For whatever reason, however, Rudy has started to think he can motivate me to feed him earlier. Or, maybe he just can’t sleep (in dog years, he’s a senior citizen) and he figures, well, there’s nothing else to do—so I’ll try to get my master to feed me.
I have not caved in, but I have to tell you, it is tough to continue to sleep when your 125 lb. yellow lab is sitting right next to your bed, sighing deeply, and doing his best impression of the ASPCA poster dog for animal cruelty.
At quarter to four in the morning, I am not gentle with him:
“Stop it, you flea-bitten mongrel!”
He sighs.
“I mean it,” I say. “Sit down. Sit! Down!”
Eventually, he gives up and plops down on the floor with a heavy sigh, and a dejected look that says, “as the god that I worship, you pretty much suck right now, you know that?”
Then a couple hours pass and he tries it again. This time, though, I’m cooperative—because it is his appointed time to eat. I pull myself up, shift my body to the side and put my feet on the floor. I look at him, ready for what is going to happen once I say the magic words.
“Rudy,” I say.
His ears immediately perk up and a look of excited anticipation flashes across his face. Every piece of fur stands on end; every muscle snaps to attention.

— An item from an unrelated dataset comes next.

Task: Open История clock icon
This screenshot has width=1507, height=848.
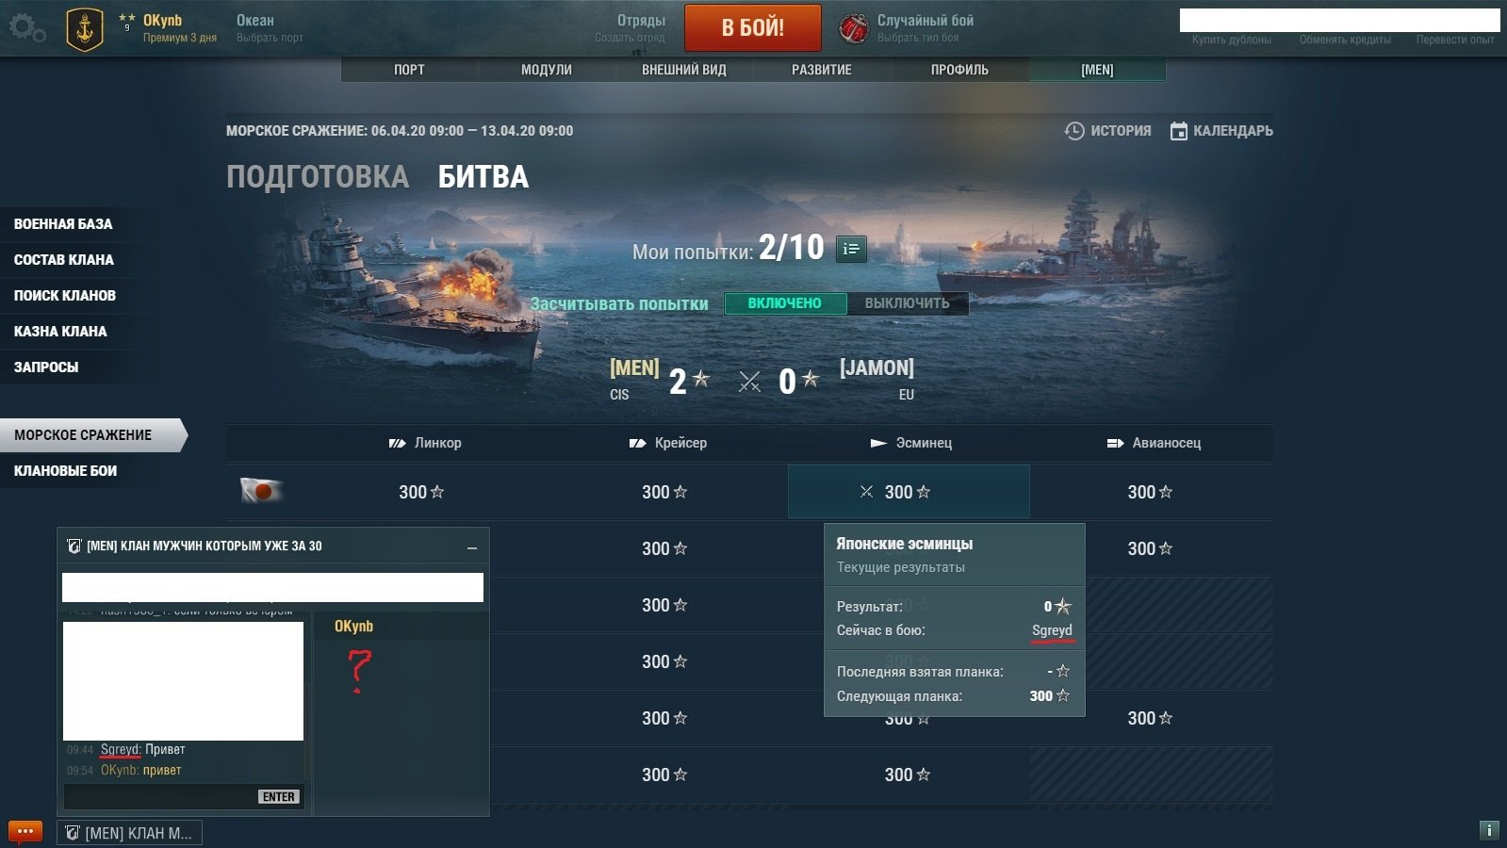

I speak: “Do you want some foo—?”
I don’t even have to finish the word food. Immediately, my dog goes wild. He look as if he’s having an epileptic seizure and doing plyometric exercises at the same time.
And it doesn’t matter how often he’s eaten, or how many times he’s heard me ask, “do you want some food?” The reaction is always the same.
Sheer. Absolute. Excitement. And. Joy!
So, that got me thinking about the Eucharist.
Catholics believe in the real presence of Christ in the Eucharist. That is, we believe that through a sacramental act of grace, the body, blood, soul, and divinity of Jesus Christ are really present in the bread and wine. We believe that Jesus Christ so loves his disciples and so discloses himself to us that in the Eucharist he offers the greatest thing he could possibly give us: himself.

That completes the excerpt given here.